I was surprised at how much of this novel is about film theory and criticism. Myra's stated goal in the novel is to finish writing Myron's book Parker Tyler and the Films of the Forties; or, the Transcendental Pantheon. I had to look up Parker Tyler who it turns out was a New York film critic who wrote on gay and underground films from the mid-40s to the mid-70s when he died. Throughout the book Myra exhibits an encyclopedic knowledge of the films of the first half of the 20th century. So while this book is one of the earliest novels about a transgender character, it is not really written to provide insight into the concerns and problems of a transgender person, which often disappoints its audience. Both these books are social satires on sexuality that explore Vidal's belief that people are basically bisexual and that gender roles and sexual orientation are social constructs established by societal norms.

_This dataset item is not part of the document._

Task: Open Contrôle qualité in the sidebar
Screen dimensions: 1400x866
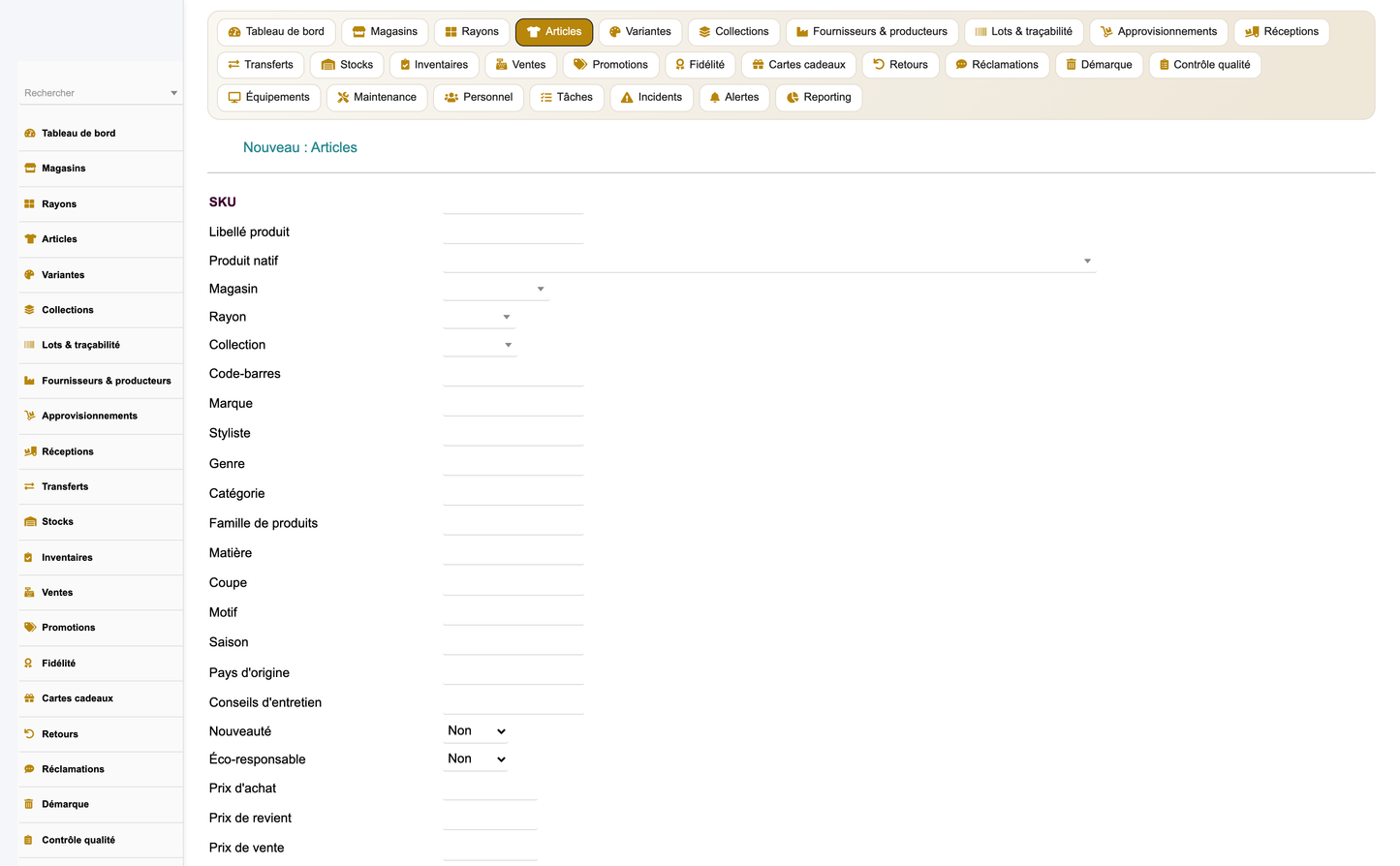Action: point(101,840)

If Myra Breckinridge is a satire on social norms with Myra as a modern Alice visiting a Hollywood wonderland, the second book Myron is a Through the Looking Glass time travel sci-fi satire where Myron, now happily married and living in the suburbs, falls through the screen of his television one night while watching the 1948 MGM movie Siren of Babylon starring Maria Montez. He lands on the set of the film in production just at the scene he was watching, and is trapped in the Hollywood past with a group of other viewers who seem to stumble through the screen each time the film is aired on TV. The actors on the set cannot see these visitors from the future, but once Myron leaves the set, the local people outside the studio and across the street at the neighborhood hotel can see the people they call out of towners who have taken up residence there. Here Myron starts to struggle with his alter personality Myra for control of their body with comic effect. The locals and the other out of towners are left wondering at this strange person with dual gendered personalities. While Myron seeks to get back to his wife and life in the suburbs, Myra wants to save MGM at this crucial point in their history and recreate a golden age of film. She also has a plan to save the world from overpopulation that is unique. I find the time travel paradoxes handled quite well by the author. The two books together like this in a single volume make for great reading. They have inspired me to take a look at other of Vidal's satirical invention novels.